### [Complete the following]
- A) Using the bridge-monitoring abstract, state whether each statement agrees with the text. Give yes or no and quote the deciding words exactly. (i) The proposed indicators draw on sensor data collected over several years. (ii) Drive-by bridge inspection lowers the cost of inspections. (iii) The continuous wavelet transform can identify a structure's modal parameters with high precision in the linear case.
- B) Answer each question from the bridge-monitoring abstract.
(i) At which event is the work given as an oral presentation?
(ii) With which institution are both authors affiliated?
(iii) Which kinds of sensors supply the data for the proposed indicators?

BEGIN Extract provided

Oral Presentation Ninth International Symposium on Life-Cycle Civil Engineering 2025

Structural health monitoring of existing bridges under road traffic: data-driven approach to detect defects or damage (111951)

Claude Rospars 1 , Pierre Argoul 1
  1. Université Gustave Eiffel, Champs Sur Marne, France

For existing bridges, reassessment of the structure and long-term performance analysis is a key issue. Recently, new techniques emerged, such as ‘drive-by’ bridge inspection for instance, making instrumentation much easier and inspections cheaper. Time-frequency analysis tools such as the continuous wavelet transform have been recognized for several years for their ability to process vibration response signals, and to identify, in the linear case, the modal parameters of a structure with a high precision. For existing bridges, without numerical or experimental reference solution, identification of local defects or non-linearities from SHM is then challenging. Without knowledge of threshold values not to be exceeded, for example, modal parameters or the axial deformation given by strain gauges or the vertical oscillations of the deck, an approach only oriented on signal processing can be quite limited.

The topic of this research concerns the proposition of indicators using all data collected from various sensors (accelerometers, strain gages, temperature sensors) during few months. Such indicators should be representative enough to allow an automatic structural health monitoring.

END Extract provided
BEGIN Data shown

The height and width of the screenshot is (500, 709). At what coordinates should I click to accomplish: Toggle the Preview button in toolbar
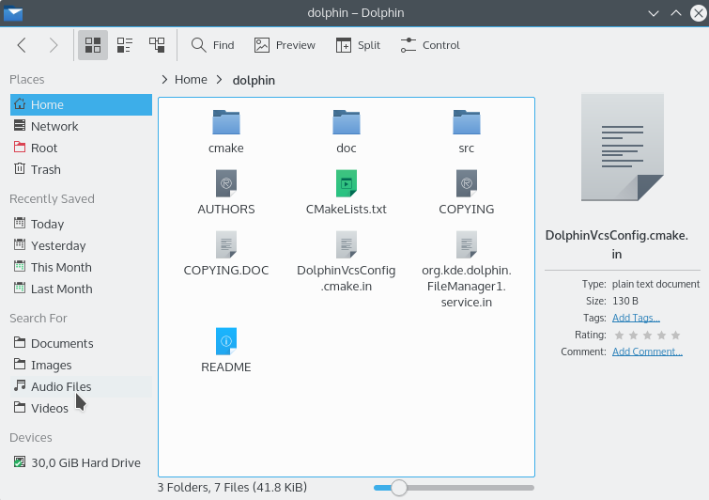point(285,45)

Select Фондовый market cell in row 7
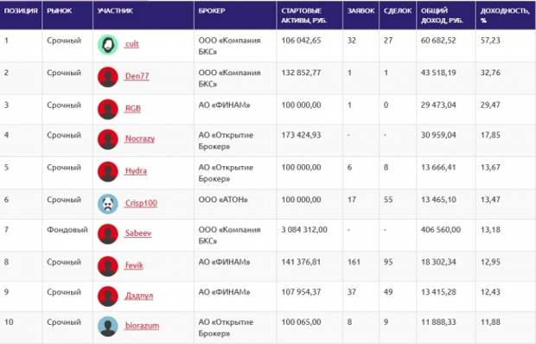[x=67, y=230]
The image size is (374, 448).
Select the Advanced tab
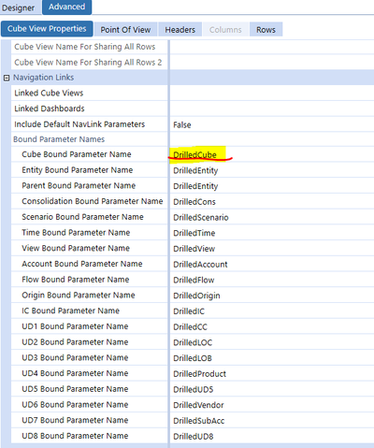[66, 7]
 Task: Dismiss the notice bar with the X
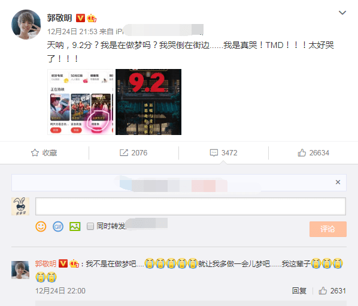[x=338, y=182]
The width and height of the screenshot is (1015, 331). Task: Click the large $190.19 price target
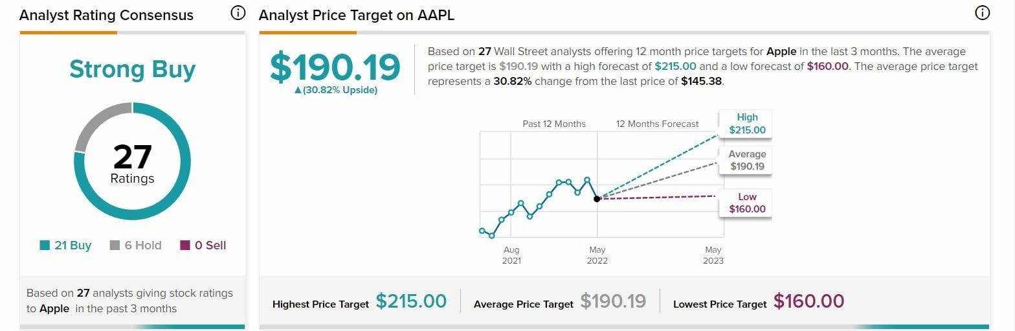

END Data shown

### [Task responses]
- A)
(i) No: "during few months"
(ii) Yes: "making instrumentation much easier and inspections cheaper"
(iii) Yes: "to identify, in the linear case, the modal parameters of a structure with a high precision"

- B)
(i) The Ninth International Symposium on Life-Cycle Civil Engineering 2025
(ii) Université Gustave Eiffel, Champs Sur Marne, France
(iii) Accelerometers, strain gages, and temperature sensors